Abstract

Certain toxic effects of cytotoxic anticancer agents typically evolve over weeks. When such agents are administered weekly, these effects are cumulative. With such schedules, good medical practice mandates dose modifications with mild or moderate toxicity in order to avoid progression to serious or life-threatening toxicity. These modifications lead to differences between scheduled and delivered doses. Phase I studies are designed to identify the maximum tolerated dose for a given schedule. Yet neither standard phase I study designs nor the theoretical literature acknowledge the existence or incorporate the impact of dose modifications upon phase I study outcomes. Our purpose was to better understand the impact of dose reductions/omissions upon outcomes of phase I studies of weekly administration of cytotoxic agents.

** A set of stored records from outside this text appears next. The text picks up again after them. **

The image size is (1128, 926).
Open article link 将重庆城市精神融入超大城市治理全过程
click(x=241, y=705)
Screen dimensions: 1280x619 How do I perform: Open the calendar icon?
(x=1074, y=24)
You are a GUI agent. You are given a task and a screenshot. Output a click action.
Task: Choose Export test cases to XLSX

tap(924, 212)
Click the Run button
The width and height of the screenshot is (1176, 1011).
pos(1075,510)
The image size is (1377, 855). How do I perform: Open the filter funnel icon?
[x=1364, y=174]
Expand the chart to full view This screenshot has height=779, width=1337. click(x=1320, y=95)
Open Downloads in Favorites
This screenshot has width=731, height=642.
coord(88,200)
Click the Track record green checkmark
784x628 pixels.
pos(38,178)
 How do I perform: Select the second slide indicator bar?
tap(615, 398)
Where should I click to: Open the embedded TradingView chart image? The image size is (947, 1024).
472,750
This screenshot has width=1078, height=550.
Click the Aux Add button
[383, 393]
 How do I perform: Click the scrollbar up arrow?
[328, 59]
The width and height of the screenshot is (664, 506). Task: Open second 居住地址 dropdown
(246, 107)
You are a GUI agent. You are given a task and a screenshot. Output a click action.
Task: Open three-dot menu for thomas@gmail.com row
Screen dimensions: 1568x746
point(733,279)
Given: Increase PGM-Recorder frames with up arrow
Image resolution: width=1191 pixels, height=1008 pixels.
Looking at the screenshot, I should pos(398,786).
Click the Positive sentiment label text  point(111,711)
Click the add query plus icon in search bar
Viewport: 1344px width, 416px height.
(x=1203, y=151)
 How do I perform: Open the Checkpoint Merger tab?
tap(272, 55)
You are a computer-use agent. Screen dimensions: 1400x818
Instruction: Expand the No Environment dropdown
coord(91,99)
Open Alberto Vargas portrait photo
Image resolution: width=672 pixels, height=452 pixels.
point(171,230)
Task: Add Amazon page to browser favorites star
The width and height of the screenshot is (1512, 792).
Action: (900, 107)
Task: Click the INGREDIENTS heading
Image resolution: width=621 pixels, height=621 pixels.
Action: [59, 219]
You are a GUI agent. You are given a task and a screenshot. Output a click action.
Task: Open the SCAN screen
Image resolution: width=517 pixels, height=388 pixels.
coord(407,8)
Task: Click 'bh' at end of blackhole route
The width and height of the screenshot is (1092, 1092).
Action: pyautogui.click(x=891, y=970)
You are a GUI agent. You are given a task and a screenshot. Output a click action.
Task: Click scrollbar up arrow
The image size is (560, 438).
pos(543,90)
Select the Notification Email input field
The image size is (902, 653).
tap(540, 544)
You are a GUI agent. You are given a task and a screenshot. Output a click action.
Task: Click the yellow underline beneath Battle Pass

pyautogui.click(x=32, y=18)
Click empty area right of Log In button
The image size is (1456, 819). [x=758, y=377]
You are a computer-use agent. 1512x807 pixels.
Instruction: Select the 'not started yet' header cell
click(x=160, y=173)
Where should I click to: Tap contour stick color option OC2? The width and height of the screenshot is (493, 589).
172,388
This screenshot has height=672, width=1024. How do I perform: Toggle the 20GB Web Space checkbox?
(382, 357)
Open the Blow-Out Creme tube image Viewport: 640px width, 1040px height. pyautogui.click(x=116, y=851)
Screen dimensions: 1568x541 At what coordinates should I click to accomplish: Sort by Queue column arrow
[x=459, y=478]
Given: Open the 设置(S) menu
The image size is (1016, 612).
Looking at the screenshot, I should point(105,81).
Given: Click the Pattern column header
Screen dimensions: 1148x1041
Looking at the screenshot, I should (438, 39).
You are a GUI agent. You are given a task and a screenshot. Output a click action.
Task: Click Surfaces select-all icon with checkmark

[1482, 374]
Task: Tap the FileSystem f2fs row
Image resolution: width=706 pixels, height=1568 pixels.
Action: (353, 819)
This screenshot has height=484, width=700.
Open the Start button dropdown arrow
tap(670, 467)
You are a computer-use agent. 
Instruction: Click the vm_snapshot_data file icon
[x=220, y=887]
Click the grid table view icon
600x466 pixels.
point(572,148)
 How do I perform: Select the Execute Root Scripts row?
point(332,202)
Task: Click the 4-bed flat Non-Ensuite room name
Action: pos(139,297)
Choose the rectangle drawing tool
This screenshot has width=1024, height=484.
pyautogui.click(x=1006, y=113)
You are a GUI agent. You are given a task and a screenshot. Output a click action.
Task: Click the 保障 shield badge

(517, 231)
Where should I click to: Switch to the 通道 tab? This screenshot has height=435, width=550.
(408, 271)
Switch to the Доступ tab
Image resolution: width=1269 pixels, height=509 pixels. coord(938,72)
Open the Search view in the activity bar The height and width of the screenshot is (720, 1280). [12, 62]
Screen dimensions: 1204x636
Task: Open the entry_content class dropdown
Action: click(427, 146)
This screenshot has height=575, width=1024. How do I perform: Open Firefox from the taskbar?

We created a mathematical model in which toxicity was represented as a power function of dose in order to represent extremes of behavior observed with actual cytotoxic agents in the clinic. We used the model to simulate dosing and toxicity experiences across a wide range of doses. From these simulations we identified "best doses" according to a variety of traditional and novel criteria. We find the concept of maximum tolerated dose inadequate for the determination of best doses. We also suggest a strategy for a new phase I study design which can be used to estimate the "best dose" corresponding to a specified delivery rate. In summary, identification of best doses requires attention, not only to dose limiting toxic events, but also to delivered dose rates and schedule adherence.